Lau has been working closely with the cardiac ICU at the Auckland Hospital to build an anonymised replica of its historical data for her computer model. To account for the variability of emergency patients, the model runs thousands of years worth of simulations. It’s possible to do this on a desktop computer, Lau says, but the enormity of the task means it would take at least two to three days to complete.

“Whereas on NeSI, in the parallel computing performance that we have access to, it means we can run thousands of years of simulations in just over two hours,” she says. “It’s been amazing to be able to use NeSI to do that because it means we can change different parameters in our simulation model and through that we can do wider scenario analysis.”

The better analysis they can do, the better metrics ICUs will have for predicting the number of incoming patients. In particular, knowing the chances of receiving acute trauma patients will hopefully mean fewer ‘surprises’ and so fewer cancelled elective surgeries.  

Without access to a supercomputer, her project would have been especially challenging to complete, she says.

“I think it would have been very frustrating for me to do my research without NeSI,” she said. “I may have had to purchase another computer and just dedicate that one to just run models the whole time.”
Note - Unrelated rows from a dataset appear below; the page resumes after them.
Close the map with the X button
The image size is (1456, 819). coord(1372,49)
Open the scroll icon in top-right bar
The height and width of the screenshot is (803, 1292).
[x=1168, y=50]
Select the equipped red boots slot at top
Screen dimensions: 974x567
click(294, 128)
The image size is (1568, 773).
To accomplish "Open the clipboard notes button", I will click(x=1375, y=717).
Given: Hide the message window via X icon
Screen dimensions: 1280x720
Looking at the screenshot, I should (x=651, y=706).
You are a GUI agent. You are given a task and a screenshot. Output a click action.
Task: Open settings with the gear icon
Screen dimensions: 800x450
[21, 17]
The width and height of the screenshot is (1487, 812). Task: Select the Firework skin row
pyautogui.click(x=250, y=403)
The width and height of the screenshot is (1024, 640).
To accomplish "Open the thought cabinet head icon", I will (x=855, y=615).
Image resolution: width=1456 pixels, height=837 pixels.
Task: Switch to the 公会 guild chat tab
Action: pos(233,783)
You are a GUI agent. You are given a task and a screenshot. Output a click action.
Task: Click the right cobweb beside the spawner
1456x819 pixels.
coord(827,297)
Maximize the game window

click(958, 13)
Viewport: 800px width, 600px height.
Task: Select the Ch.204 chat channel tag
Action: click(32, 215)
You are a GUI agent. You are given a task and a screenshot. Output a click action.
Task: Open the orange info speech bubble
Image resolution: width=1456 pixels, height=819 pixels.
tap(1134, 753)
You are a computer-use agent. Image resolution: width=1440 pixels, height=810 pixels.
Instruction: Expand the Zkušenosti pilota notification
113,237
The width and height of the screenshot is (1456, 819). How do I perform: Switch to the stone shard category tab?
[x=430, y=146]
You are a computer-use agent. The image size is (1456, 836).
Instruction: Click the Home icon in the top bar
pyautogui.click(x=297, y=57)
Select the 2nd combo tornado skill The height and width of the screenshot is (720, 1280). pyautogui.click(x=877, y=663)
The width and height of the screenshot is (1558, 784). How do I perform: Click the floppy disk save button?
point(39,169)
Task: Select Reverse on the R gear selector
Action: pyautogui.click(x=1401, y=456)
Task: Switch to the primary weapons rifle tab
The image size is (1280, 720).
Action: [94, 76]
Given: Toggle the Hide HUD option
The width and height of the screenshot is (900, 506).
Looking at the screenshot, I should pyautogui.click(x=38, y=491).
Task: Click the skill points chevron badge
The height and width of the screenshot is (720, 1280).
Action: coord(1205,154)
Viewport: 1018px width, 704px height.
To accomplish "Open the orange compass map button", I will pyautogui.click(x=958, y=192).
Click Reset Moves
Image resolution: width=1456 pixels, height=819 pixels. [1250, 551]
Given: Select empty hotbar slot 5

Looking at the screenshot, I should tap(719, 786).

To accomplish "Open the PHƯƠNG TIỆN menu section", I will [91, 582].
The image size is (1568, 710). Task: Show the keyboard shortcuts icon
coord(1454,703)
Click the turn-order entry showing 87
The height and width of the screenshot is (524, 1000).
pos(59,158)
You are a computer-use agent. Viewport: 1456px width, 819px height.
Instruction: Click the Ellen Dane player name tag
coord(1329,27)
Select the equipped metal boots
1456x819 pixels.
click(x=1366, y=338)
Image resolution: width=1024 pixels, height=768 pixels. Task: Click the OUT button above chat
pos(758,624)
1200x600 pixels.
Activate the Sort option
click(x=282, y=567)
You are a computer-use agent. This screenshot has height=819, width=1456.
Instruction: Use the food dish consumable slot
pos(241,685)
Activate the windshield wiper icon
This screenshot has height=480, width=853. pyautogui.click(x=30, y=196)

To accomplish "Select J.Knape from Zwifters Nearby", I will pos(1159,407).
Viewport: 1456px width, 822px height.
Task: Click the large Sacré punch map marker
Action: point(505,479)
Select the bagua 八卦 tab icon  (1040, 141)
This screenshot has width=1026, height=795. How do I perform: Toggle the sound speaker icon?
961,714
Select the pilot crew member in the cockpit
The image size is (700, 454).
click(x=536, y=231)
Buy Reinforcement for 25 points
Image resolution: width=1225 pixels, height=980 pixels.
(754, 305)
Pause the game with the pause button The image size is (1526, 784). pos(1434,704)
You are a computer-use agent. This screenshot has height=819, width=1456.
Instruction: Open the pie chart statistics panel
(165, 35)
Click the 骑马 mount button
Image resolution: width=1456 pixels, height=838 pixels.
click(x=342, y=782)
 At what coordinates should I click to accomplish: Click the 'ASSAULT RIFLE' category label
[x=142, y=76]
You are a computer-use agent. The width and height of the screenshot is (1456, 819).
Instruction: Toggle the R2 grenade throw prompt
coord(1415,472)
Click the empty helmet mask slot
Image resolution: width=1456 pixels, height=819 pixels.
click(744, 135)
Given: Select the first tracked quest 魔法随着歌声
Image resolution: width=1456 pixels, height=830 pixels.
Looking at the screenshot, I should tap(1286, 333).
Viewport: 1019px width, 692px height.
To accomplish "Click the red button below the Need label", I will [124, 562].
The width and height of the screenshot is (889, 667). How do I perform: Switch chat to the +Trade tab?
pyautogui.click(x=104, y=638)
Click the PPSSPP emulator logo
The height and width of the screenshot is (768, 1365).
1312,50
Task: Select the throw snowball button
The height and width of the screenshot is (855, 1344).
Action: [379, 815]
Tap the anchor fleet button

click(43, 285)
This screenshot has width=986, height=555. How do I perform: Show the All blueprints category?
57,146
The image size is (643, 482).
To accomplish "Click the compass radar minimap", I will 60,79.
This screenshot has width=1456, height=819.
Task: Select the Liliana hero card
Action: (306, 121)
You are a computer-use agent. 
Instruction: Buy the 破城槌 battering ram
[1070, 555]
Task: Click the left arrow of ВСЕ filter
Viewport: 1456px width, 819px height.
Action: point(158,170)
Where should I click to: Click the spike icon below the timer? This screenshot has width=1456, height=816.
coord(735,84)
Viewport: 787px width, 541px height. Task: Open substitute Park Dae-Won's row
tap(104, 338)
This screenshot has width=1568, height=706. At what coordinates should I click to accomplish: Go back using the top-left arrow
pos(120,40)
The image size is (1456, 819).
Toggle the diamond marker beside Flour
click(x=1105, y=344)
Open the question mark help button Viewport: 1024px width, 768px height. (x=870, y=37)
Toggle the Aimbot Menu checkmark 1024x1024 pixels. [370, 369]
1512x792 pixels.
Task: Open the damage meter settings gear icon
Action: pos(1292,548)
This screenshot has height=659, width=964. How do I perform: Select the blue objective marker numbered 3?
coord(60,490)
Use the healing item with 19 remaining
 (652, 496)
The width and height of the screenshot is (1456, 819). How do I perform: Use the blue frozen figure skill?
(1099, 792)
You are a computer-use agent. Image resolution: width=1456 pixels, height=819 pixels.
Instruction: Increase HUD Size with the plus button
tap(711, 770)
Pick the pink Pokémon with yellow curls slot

Wrapping up this project in a timely manner was a priority for Lau, as it is her PhD project. She’s hoping to complete her thesis within the next 12 months and they are currently in the final stages of a paper on the outputs of simulation for submission to a clinician-based journal.

Alongside this project, she is also working with colleagues on another proposal to optimise and model treatment pathways in elective surgeries. It’s another simulation that requires them to run a large number of iterations of the same model, but using different data and performing scenario analysis around it.

“If we get funding for that research program, then it would definitely be something that is very suited to using NeSI,” she said.